Prompt :: Nothing but the lines from the start of the records through the line that contains "Click the dashboard icon" is to be copied, and each is to be copied exactly.

** Opening Records for processing block **

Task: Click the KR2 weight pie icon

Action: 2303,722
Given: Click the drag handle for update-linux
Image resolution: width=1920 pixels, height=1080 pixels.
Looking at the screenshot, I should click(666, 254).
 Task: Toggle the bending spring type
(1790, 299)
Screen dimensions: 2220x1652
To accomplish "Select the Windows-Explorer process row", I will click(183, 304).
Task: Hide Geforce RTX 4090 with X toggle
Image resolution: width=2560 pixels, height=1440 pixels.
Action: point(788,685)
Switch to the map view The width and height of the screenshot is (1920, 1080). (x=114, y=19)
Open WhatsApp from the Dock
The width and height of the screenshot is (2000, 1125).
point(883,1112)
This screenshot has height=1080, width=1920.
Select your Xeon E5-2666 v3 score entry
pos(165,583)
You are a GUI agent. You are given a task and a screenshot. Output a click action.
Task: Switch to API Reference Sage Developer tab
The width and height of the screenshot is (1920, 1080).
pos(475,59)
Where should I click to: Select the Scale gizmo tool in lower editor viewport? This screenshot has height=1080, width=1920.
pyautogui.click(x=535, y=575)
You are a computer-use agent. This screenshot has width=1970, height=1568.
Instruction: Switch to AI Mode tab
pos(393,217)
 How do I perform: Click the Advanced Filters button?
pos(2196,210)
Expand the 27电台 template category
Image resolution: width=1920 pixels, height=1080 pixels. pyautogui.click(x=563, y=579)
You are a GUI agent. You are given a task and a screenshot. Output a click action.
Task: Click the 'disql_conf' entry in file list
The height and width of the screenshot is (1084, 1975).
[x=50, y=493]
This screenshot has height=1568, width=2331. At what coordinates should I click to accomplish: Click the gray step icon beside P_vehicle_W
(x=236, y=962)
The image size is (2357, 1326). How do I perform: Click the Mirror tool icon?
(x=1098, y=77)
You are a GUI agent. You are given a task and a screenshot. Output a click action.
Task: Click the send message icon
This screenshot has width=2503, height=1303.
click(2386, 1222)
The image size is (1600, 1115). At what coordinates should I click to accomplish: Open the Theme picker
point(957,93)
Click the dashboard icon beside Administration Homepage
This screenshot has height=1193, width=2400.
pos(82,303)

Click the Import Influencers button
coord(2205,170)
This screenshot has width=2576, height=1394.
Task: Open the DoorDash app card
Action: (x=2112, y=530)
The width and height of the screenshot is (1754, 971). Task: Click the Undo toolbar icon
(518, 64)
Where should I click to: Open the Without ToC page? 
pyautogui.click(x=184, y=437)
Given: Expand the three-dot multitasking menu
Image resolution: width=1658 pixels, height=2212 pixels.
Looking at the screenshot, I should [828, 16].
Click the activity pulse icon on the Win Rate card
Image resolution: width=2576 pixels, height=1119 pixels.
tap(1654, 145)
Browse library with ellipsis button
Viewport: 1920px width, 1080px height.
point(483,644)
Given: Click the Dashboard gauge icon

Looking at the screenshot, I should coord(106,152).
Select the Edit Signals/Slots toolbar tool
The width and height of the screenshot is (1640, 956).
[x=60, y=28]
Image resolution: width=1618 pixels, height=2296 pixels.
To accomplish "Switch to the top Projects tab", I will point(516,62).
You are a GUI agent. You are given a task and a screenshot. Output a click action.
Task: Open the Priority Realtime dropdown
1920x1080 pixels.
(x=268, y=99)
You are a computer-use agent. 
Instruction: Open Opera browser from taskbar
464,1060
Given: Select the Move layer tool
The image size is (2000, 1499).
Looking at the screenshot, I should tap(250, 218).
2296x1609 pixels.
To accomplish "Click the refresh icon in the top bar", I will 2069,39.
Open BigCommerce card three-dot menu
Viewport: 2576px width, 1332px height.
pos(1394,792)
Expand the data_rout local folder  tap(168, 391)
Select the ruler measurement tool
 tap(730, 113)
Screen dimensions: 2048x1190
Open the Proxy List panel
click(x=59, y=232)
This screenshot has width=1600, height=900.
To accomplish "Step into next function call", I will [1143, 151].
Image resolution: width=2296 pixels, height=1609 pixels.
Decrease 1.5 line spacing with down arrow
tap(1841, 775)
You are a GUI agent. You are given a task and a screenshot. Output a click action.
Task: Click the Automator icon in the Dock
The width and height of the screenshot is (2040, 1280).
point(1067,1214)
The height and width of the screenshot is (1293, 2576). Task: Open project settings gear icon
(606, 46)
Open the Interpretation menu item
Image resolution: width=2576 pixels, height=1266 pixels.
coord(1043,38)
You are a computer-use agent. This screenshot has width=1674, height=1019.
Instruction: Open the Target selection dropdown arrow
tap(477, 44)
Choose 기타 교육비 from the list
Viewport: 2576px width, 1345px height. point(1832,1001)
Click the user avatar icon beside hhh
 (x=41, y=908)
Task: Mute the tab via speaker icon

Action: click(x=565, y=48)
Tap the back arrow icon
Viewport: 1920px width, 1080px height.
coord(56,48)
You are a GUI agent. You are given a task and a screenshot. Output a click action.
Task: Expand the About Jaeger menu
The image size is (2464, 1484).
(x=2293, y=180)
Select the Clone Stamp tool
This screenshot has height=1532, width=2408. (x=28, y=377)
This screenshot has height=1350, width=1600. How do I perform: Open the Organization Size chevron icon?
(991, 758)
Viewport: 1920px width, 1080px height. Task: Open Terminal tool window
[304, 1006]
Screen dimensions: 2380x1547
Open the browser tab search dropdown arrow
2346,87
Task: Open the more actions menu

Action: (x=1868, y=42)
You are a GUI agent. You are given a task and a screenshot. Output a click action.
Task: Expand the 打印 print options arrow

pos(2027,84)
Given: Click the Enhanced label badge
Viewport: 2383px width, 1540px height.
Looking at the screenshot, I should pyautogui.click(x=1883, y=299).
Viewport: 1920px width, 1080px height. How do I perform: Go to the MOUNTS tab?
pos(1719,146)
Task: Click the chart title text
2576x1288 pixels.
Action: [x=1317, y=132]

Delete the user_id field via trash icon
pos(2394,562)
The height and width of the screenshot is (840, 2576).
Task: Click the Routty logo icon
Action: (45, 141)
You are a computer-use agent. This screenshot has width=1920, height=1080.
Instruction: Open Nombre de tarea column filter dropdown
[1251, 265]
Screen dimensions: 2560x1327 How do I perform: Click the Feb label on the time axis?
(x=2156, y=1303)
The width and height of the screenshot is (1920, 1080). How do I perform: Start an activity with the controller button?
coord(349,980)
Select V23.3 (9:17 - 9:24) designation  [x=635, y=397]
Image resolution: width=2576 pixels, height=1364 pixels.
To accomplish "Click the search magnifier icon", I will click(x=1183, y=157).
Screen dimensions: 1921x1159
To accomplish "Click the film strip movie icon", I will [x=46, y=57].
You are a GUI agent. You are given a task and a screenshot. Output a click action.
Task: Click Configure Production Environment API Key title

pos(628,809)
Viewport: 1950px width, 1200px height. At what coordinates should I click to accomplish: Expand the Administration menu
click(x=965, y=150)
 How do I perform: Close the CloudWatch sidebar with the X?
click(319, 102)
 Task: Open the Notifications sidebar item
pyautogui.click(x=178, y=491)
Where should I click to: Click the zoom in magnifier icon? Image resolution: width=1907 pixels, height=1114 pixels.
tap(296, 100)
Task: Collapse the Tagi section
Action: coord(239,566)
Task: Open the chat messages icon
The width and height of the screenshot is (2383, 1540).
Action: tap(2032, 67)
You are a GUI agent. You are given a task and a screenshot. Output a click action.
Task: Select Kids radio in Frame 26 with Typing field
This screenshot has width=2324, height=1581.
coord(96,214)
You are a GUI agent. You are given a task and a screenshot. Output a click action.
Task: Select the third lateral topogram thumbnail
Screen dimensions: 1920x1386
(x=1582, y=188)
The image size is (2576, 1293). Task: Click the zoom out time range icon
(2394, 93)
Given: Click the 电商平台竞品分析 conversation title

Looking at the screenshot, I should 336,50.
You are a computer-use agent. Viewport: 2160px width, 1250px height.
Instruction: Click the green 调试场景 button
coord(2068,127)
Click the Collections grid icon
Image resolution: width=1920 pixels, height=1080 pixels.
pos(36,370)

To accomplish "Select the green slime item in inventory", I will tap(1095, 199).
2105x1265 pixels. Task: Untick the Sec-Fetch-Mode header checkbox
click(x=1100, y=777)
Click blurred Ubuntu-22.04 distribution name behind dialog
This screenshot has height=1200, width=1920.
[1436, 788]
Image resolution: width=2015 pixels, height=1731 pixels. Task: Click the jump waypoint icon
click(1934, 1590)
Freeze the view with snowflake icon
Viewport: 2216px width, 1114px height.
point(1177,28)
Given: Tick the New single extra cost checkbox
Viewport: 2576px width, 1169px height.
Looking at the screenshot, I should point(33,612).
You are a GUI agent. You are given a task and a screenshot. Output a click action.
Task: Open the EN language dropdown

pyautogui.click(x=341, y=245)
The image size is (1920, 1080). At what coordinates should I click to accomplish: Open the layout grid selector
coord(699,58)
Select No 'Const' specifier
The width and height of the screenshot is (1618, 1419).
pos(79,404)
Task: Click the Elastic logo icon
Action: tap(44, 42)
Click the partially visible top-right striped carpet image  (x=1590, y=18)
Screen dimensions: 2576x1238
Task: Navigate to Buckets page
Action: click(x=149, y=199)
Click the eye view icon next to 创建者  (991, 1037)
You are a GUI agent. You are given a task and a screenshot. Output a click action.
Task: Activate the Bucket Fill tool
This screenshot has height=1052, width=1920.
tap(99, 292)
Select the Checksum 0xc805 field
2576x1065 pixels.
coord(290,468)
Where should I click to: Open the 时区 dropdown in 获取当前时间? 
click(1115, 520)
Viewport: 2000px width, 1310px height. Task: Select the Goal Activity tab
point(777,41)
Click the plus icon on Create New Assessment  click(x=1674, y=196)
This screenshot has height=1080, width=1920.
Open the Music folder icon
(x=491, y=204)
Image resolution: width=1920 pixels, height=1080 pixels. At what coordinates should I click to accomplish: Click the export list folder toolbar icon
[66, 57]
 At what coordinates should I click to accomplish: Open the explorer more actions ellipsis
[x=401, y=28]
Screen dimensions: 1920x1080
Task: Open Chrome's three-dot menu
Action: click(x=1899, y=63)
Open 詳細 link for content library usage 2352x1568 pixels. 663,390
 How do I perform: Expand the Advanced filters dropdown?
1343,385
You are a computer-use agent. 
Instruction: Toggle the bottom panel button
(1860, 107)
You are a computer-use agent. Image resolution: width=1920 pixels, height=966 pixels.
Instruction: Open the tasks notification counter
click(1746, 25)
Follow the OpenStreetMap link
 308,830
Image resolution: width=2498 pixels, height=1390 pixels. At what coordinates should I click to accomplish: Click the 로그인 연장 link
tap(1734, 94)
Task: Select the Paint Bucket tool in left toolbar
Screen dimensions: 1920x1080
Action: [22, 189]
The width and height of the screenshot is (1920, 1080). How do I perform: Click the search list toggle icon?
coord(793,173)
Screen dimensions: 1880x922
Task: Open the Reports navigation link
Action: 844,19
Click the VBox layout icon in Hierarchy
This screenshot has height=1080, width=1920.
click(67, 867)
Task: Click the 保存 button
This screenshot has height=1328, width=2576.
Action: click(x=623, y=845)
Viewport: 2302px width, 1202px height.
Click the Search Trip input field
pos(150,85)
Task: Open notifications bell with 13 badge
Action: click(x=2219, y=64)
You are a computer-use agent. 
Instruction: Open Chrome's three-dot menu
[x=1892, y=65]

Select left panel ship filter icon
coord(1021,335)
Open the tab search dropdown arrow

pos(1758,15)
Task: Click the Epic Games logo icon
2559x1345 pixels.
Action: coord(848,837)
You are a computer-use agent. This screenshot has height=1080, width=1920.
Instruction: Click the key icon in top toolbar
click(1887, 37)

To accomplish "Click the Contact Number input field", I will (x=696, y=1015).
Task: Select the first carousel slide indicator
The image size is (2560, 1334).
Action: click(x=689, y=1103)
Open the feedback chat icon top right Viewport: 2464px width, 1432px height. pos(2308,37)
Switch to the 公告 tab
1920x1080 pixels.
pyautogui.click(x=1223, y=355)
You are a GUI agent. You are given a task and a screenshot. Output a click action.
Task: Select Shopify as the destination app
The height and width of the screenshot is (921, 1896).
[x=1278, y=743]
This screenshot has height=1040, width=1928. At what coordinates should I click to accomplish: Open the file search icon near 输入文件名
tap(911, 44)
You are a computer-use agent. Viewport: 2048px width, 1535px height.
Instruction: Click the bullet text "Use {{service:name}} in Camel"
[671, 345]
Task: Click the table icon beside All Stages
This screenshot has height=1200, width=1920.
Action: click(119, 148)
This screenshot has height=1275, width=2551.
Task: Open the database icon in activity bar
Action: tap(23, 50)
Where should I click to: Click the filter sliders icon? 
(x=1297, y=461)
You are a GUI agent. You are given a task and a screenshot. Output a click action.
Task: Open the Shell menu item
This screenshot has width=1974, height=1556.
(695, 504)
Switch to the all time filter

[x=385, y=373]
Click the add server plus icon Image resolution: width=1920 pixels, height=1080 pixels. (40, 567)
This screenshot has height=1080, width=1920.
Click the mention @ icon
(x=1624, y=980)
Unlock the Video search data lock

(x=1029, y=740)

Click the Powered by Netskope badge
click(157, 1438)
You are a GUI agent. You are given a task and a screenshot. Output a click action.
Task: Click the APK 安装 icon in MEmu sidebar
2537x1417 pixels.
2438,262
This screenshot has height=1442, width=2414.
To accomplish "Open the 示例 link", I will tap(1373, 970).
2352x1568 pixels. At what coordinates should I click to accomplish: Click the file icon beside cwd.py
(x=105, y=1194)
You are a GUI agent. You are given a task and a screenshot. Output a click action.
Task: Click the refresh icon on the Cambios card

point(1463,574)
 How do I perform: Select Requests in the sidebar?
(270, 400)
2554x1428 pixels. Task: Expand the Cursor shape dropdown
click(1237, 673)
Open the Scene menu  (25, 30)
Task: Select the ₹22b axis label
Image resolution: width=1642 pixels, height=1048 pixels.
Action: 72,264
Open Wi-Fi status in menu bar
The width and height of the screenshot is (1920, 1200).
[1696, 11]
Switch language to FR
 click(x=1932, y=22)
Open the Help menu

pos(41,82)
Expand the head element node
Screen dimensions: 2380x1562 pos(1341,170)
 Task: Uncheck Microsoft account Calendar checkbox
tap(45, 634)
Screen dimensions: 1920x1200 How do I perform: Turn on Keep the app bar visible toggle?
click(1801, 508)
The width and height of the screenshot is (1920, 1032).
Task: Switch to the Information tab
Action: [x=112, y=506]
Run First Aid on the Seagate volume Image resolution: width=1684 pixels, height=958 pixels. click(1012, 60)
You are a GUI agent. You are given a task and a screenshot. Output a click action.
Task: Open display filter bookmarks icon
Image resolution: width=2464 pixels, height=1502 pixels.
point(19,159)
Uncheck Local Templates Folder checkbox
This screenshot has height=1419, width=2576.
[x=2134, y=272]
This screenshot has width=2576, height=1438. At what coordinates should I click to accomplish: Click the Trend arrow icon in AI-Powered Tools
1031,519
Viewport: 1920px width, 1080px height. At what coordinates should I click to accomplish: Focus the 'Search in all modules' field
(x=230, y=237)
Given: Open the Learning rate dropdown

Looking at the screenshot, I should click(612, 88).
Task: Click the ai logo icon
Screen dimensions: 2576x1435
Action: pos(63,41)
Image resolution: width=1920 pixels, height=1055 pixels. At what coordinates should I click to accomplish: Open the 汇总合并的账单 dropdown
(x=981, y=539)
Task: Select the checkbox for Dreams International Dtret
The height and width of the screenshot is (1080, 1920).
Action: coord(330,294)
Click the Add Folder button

** Closing Records for processing block **

Solved exercise ::
Task: Click the KR2 weight pie icon

Action: 2303,722
Given: Click the drag handle for update-linux
Image resolution: width=1920 pixels, height=1080 pixels.
Looking at the screenshot, I should click(666, 254).
 Task: Toggle the bending spring type
(1790, 299)
Screen dimensions: 2220x1652
To accomplish "Select the Windows-Explorer process row", I will click(183, 304).
Task: Hide Geforce RTX 4090 with X toggle
Image resolution: width=2560 pixels, height=1440 pixels.
Action: point(788,685)
Switch to the map view The width and height of the screenshot is (1920, 1080). (x=114, y=19)
Open WhatsApp from the Dock
The width and height of the screenshot is (2000, 1125).
point(883,1112)
This screenshot has height=1080, width=1920.
Select your Xeon E5-2666 v3 score entry
pos(165,583)
You are a GUI agent. You are given a task and a screenshot. Output a click action.
Task: Switch to API Reference Sage Developer tab
The width and height of the screenshot is (1920, 1080).
pos(475,59)
Where should I click to: Select the Scale gizmo tool in lower editor viewport? This screenshot has height=1080, width=1920.
pyautogui.click(x=535, y=575)
You are a computer-use agent. This screenshot has width=1970, height=1568.
Instruction: Switch to AI Mode tab
pos(393,217)
 How do I perform: Click the Advanced Filters button?
pos(2196,210)
Expand the 27电台 template category
Image resolution: width=1920 pixels, height=1080 pixels. pyautogui.click(x=563, y=579)
You are a GUI agent. You are given a task and a screenshot. Output a click action.
Task: Click the 'disql_conf' entry in file list
The height and width of the screenshot is (1084, 1975).
[x=50, y=493]
This screenshot has height=1568, width=2331. At what coordinates should I click to accomplish: Click the gray step icon beside P_vehicle_W
(x=236, y=962)
The image size is (2357, 1326). How do I perform: Click the Mirror tool icon?
(x=1098, y=77)
You are a GUI agent. You are given a task and a screenshot. Output a click action.
Task: Click the send message icon
This screenshot has width=2503, height=1303.
click(2386, 1222)
The image size is (1600, 1115). At what coordinates should I click to accomplish: Open the Theme picker
point(957,93)
Click the dashboard icon beside Administration Homepage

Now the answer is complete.